The images can be stored in an object store that can be scaled independently, rather than locating it on the servers where the application or the database resides. This would reduce the resource requirements for the servers.

Stateful vs Stateless services

A stateless process or service doesn’t rely on stored data of it’s past invocations. A stateful service on the other hand stores its state in a datastore, and typically uses the state on every call or transaction. In some cases, there are options for us to design services in such a way that certain components can be made stateless and this helps in multiple ways. Applications can be containerized easily if they are stateless. Containerized applications are also easier to scale. Stateful services require you to scale the datastore with the state as well. However, containerizing databases or scaling databases is out of the scope of this module.

The resulting design after such distribution of workloads might look something like this.

Microservices diagram

You might notice that the diagram also has multiple databases. We will see more about this in the following sharding section.

Now that we have split the application into smaller services, we need to look at scaling up the capacity of each of these endpoints. The popular Pareto principle states that “80% of consequences come from 20% of the causes”. Modifying it slightly, we can say that 80% of the traffic will be for 20% of images. The no. of images uploaded vs the no. of images seen by the user is going to be similarly skewed. An user is much more likely to view images on a daily basis than they are to upload new ones.

In our simple design, generating the feed page with initial 5 images will be a matter of choosing 5 recently uploaded images from fellow users whom this user follows. While we can dynamically fetch the images from the database and generate the page on the fly once the user logs on, we might soon overwhelm the database in case a large number of users choose to login at the same time and load their feeds. There are two things we can do here, one is caching, and the other one is ahead of time generation of user feeds.

An user with a million followers can potentially lead to hundreds of thousands of calls to the DB, simply to fetch the latest photoID that the user has uploaded. This can quickly overwhelm any DB, and can potentially bring down the DB itself.


One way to solve the problem of DB limitation is scaling up the DB write and reads. Sharding is one way to scale the DB writes, where the DB would be split into parts that reside in different instances of the DB running on separate machines. DB reads can be scaled up similarly by using read replicas as we had seen in Phase 1 of this module.

Compared to the number of images the popular user uploads, the number of views generated would be massive. In that case, we should cache the photoIDs of the user’s uploads, to be returned without having to perform a potentially expensive call to the DB.
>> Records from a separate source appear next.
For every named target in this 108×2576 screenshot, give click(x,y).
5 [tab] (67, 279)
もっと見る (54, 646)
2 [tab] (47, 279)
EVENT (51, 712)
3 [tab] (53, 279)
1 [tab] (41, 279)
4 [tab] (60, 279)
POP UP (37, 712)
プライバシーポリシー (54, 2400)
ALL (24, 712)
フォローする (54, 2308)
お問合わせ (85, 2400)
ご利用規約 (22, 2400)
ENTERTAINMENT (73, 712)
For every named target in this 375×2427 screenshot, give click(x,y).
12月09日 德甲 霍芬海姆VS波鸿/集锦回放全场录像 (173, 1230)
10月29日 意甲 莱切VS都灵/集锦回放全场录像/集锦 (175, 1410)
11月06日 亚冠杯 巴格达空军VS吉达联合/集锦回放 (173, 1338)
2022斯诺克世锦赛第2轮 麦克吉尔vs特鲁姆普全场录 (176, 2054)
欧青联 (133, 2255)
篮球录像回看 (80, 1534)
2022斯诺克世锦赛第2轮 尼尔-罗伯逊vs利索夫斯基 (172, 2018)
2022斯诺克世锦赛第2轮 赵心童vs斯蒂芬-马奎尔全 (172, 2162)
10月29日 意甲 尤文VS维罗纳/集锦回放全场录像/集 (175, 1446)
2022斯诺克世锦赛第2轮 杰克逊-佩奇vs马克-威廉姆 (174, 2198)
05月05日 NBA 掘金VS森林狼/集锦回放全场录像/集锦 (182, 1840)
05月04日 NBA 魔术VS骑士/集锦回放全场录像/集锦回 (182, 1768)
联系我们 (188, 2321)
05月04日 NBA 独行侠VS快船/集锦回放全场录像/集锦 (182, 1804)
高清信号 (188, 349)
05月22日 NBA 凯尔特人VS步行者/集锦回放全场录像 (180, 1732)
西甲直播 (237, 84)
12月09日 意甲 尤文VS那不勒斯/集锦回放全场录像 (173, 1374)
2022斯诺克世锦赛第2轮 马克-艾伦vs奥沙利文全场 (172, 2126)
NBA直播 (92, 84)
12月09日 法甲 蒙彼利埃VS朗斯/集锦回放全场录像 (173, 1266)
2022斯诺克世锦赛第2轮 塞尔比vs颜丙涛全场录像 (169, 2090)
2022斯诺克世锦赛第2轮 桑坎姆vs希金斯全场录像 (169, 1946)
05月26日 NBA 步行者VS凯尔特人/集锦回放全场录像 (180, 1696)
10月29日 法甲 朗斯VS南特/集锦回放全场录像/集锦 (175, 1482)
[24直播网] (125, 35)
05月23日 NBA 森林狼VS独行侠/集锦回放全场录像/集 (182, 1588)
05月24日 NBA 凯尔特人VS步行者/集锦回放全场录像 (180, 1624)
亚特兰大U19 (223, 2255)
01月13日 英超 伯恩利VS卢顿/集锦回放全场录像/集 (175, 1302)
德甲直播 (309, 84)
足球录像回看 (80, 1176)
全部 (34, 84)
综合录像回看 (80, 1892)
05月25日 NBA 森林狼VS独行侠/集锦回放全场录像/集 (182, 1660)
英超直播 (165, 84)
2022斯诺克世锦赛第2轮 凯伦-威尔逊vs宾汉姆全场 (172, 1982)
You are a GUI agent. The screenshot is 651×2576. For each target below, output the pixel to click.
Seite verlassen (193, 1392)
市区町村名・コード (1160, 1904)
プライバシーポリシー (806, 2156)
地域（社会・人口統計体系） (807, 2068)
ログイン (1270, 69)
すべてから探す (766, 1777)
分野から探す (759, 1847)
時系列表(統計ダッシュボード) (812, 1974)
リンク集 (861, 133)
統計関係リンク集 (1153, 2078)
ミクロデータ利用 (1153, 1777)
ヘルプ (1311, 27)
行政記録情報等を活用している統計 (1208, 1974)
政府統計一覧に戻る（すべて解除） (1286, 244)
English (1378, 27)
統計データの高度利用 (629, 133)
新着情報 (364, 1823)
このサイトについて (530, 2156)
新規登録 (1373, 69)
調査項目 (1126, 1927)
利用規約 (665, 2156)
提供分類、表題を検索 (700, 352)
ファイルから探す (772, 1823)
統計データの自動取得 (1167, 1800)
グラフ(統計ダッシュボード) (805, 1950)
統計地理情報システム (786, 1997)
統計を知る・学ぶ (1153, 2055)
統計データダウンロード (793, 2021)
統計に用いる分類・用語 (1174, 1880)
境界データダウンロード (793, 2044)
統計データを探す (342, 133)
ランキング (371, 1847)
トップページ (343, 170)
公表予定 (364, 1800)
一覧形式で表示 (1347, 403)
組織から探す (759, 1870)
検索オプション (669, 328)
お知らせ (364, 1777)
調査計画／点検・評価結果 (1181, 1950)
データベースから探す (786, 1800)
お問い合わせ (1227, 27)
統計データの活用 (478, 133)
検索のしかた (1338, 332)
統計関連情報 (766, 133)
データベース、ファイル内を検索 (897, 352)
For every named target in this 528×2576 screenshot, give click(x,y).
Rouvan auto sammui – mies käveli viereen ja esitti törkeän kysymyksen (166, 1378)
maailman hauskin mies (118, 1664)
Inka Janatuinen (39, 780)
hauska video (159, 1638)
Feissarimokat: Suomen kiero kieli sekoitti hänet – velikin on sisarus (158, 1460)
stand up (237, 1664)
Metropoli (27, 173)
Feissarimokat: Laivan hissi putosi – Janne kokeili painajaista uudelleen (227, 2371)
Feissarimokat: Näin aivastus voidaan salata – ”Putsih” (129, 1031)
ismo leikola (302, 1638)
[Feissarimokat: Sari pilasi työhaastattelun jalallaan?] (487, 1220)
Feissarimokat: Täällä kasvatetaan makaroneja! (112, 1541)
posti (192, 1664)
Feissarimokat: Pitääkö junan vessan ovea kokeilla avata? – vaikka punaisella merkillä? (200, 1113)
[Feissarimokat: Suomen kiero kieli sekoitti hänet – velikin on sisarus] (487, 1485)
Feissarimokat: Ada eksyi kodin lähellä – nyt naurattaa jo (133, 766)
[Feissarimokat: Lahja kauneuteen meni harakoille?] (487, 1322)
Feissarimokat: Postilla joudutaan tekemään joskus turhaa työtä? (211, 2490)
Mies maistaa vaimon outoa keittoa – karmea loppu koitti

Let us consider another endpoint in our application named /get_user_details. It simply returns the page an user would see upon clicking another user’s name. This endpoint will return a list of posts that the user has created. Normally, a call to that endpoint will involve the application talking to the DB, fetching a list of all the posts by the user and returning the result. If someone’s profile is viewed thousands of times that means there are thousands of calls to the DB - which may result in issues like hot keys and hot partitions. As with all other systems, an increase in load may result in worsening response times, resulting in inconsistent and potentially bad user experience. A simple solution here would be a cache layer - one that would return the user’s profile with posts without having to call the DB everytime.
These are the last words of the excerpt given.